■ What you have to do ■
Go through the listing below and show each line that has the word "agent".

Source material Block Start

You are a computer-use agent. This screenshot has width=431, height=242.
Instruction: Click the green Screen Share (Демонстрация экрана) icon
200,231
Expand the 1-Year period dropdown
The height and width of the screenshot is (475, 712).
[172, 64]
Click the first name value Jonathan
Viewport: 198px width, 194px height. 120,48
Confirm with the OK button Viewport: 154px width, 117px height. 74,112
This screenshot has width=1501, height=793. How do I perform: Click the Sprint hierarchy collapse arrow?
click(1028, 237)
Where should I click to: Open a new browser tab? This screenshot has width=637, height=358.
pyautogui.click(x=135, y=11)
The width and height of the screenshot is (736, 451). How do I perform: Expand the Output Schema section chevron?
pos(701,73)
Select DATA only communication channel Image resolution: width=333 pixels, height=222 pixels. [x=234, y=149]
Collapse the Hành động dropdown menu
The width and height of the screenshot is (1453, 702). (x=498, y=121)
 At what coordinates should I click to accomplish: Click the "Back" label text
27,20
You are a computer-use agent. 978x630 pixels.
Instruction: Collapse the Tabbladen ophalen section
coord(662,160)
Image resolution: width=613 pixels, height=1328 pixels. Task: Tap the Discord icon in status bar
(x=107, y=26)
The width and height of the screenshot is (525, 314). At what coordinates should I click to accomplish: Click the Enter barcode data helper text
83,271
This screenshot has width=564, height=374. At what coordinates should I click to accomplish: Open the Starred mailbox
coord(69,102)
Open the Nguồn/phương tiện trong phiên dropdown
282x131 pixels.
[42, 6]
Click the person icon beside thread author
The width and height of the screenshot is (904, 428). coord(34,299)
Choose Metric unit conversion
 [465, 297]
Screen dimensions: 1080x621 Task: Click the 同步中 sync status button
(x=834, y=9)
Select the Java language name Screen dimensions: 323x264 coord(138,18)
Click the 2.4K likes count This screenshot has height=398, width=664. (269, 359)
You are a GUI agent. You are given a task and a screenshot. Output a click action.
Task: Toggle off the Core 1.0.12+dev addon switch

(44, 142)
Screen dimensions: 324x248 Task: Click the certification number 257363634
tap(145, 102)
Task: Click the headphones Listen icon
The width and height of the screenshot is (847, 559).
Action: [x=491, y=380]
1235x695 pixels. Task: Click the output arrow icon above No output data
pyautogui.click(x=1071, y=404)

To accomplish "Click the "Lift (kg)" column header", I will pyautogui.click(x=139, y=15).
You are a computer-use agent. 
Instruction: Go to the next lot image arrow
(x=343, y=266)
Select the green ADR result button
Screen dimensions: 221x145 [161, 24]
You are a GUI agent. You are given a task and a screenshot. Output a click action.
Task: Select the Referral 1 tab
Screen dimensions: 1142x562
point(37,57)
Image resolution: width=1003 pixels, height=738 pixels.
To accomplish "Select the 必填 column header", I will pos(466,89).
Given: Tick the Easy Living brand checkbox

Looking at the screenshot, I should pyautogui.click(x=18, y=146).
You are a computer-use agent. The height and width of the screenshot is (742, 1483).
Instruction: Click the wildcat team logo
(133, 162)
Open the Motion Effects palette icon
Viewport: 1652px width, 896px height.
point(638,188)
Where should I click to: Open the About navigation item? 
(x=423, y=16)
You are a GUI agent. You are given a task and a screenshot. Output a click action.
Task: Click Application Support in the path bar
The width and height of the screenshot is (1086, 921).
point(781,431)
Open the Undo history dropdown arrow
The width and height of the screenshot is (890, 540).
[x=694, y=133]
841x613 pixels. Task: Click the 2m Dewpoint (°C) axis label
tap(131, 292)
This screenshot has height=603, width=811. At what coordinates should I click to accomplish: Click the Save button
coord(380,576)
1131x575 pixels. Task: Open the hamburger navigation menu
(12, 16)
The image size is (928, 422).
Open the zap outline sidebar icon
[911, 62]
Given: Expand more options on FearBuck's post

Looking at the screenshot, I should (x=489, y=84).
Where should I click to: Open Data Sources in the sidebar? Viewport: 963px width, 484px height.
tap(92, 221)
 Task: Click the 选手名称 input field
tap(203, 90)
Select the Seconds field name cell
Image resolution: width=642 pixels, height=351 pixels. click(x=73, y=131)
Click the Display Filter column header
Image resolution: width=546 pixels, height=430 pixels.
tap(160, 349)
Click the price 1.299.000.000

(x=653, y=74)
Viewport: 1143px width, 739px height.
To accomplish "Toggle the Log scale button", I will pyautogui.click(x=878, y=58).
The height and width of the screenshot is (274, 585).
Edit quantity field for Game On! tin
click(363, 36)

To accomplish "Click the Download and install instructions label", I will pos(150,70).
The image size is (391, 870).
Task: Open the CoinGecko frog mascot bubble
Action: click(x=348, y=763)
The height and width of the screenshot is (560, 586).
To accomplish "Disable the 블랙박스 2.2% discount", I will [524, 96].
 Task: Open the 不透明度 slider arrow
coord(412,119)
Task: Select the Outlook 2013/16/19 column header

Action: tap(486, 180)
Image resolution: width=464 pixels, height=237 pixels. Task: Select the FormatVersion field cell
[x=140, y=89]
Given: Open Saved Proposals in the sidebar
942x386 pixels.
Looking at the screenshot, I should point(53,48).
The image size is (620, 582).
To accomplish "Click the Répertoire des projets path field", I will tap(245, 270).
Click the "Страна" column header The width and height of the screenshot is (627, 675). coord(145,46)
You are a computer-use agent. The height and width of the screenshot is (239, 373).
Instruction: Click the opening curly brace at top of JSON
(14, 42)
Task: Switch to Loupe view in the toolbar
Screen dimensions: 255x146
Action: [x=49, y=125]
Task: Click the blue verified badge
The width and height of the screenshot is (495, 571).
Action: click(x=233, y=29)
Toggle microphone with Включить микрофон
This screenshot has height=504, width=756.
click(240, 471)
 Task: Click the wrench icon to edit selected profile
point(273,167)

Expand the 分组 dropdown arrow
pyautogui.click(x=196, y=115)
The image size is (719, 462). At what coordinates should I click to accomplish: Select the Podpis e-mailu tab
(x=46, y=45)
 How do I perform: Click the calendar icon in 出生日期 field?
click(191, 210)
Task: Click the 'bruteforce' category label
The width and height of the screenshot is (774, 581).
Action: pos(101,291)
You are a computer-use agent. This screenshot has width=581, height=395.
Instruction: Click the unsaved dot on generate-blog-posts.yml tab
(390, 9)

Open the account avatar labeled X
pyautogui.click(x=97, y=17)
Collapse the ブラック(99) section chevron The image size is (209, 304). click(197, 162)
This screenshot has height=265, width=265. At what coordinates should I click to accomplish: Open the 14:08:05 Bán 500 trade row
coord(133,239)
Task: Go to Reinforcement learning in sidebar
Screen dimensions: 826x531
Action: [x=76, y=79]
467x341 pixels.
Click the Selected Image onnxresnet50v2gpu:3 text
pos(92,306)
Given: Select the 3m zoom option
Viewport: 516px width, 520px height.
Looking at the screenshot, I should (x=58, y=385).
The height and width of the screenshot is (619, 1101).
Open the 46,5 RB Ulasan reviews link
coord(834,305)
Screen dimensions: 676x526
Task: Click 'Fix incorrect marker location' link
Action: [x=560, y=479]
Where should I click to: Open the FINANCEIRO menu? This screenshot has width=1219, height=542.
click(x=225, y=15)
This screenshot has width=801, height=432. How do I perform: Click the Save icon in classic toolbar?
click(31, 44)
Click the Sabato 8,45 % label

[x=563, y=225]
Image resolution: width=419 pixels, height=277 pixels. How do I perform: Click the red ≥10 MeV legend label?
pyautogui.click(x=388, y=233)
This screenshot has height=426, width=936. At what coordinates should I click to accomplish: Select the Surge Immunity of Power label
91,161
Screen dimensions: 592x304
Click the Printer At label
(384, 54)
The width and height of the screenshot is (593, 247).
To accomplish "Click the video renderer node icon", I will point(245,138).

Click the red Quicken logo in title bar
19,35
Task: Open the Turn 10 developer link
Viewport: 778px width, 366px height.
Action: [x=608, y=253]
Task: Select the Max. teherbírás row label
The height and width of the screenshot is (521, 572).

Source material Block End

■ Problem solution ■
You are a computer-use agent. This screenshot has width=431, height=242.
You are a computer-use agent. 978x630 pixels.
You are a GUI agent. You are given a task and a screenshot. Output a click action.
You are a computer-use agent. 
You are a GUI agent. You are given a task and a screenshot. Output a click action.
You are a computer-use agent. The height and width of the screenshot is (742, 1483).
You are a GUI agent. You are given a task and a screenshot. Output a click action.
You are a computer-use agent. The height and width of the screenshot is (239, 373).
You are a computer-use agent. This screenshot has width=581, height=395.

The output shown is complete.